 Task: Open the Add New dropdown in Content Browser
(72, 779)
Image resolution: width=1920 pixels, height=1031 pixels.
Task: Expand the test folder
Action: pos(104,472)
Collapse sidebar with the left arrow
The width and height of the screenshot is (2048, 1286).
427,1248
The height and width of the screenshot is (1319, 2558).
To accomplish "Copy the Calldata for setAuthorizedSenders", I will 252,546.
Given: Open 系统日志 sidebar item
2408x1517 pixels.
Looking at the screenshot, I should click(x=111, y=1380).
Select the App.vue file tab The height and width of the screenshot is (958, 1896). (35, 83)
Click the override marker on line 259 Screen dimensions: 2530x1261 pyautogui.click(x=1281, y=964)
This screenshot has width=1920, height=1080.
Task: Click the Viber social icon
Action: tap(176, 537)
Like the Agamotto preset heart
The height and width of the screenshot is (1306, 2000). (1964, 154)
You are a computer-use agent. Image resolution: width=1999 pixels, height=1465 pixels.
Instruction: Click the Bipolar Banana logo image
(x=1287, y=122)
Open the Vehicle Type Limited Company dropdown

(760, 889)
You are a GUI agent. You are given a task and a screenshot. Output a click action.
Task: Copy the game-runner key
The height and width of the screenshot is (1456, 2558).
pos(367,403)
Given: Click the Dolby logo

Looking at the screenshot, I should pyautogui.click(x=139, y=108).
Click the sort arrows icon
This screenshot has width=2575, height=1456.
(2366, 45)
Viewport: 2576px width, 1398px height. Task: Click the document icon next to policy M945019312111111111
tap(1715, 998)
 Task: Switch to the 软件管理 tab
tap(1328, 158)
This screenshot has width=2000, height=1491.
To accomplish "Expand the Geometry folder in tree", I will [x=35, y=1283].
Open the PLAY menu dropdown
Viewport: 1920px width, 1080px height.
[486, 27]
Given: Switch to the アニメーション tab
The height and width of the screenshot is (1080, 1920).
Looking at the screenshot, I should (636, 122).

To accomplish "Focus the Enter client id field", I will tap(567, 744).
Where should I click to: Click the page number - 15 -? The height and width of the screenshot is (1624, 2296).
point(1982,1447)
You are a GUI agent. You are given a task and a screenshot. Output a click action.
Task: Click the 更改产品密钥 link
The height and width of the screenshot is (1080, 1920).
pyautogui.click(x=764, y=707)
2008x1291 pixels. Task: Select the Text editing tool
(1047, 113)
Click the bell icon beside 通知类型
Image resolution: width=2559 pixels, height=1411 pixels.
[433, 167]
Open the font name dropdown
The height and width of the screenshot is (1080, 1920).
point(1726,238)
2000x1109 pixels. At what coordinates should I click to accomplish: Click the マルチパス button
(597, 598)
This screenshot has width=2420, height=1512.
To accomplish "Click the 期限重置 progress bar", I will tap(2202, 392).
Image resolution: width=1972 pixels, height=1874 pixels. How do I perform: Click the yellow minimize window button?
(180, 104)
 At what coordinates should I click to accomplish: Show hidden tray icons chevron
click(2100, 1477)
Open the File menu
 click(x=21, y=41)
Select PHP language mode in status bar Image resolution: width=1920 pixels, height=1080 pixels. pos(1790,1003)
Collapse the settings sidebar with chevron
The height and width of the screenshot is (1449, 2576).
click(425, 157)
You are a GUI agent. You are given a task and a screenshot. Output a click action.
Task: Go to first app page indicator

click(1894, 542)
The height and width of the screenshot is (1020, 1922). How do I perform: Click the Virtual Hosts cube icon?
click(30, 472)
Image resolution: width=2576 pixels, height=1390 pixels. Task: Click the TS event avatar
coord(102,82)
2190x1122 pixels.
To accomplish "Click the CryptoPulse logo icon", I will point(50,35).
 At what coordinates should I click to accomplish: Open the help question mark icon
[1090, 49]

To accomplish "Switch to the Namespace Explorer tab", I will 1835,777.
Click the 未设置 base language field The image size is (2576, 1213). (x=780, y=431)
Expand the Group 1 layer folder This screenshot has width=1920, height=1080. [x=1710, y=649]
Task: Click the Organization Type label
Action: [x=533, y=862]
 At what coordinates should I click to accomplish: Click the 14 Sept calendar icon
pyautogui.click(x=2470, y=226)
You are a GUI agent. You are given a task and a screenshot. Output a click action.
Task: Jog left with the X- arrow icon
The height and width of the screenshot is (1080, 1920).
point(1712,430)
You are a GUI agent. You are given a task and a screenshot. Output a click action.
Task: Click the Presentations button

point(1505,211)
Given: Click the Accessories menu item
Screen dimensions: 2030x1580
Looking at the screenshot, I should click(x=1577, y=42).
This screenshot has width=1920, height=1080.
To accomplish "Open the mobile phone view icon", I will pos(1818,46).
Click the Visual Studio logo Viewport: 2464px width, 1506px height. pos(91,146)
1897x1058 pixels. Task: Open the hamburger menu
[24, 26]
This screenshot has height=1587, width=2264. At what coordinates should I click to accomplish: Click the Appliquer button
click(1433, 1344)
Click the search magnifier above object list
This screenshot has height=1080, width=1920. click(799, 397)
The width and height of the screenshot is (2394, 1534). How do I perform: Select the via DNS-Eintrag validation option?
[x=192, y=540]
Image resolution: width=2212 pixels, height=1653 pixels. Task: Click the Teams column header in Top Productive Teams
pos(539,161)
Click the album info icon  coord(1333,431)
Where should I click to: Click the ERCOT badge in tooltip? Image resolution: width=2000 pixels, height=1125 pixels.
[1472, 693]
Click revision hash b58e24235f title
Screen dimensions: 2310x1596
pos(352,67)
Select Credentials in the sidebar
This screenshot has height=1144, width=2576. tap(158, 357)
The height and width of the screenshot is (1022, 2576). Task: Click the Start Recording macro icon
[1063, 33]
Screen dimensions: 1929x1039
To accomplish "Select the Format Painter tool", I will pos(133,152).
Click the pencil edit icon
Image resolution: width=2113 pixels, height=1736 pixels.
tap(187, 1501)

Exercise objective: Please write out, exactly as they appear above, only the lines in the stretch from the line with "Like the Agamotto preset heart" through the line with "Given: Switch to the アニメーション tab".

Task response:
Like the Agamotto preset heart
The height and width of the screenshot is (1306, 2000). (1964, 154)
You are a computer-use agent. Image resolution: width=1999 pixels, height=1465 pixels.
Instruction: Click the Bipolar Banana logo image
(x=1287, y=122)
Open the Vehicle Type Limited Company dropdown

(760, 889)
You are a GUI agent. You are given a task and a screenshot. Output a click action.
Task: Copy the game-runner key
The height and width of the screenshot is (1456, 2558).
pos(367,403)
Given: Click the Dolby logo

Looking at the screenshot, I should pyautogui.click(x=139, y=108).
Click the sort arrows icon
This screenshot has width=2575, height=1456.
(2366, 45)
Viewport: 2576px width, 1398px height. Task: Click the document icon next to policy M945019312111111111
tap(1715, 998)
 Task: Switch to the 软件管理 tab
tap(1328, 158)
This screenshot has width=2000, height=1491.
To accomplish "Expand the Geometry folder in tree", I will [x=35, y=1283].
Open the PLAY menu dropdown
Viewport: 1920px width, 1080px height.
[486, 27]
Given: Switch to the アニメーション tab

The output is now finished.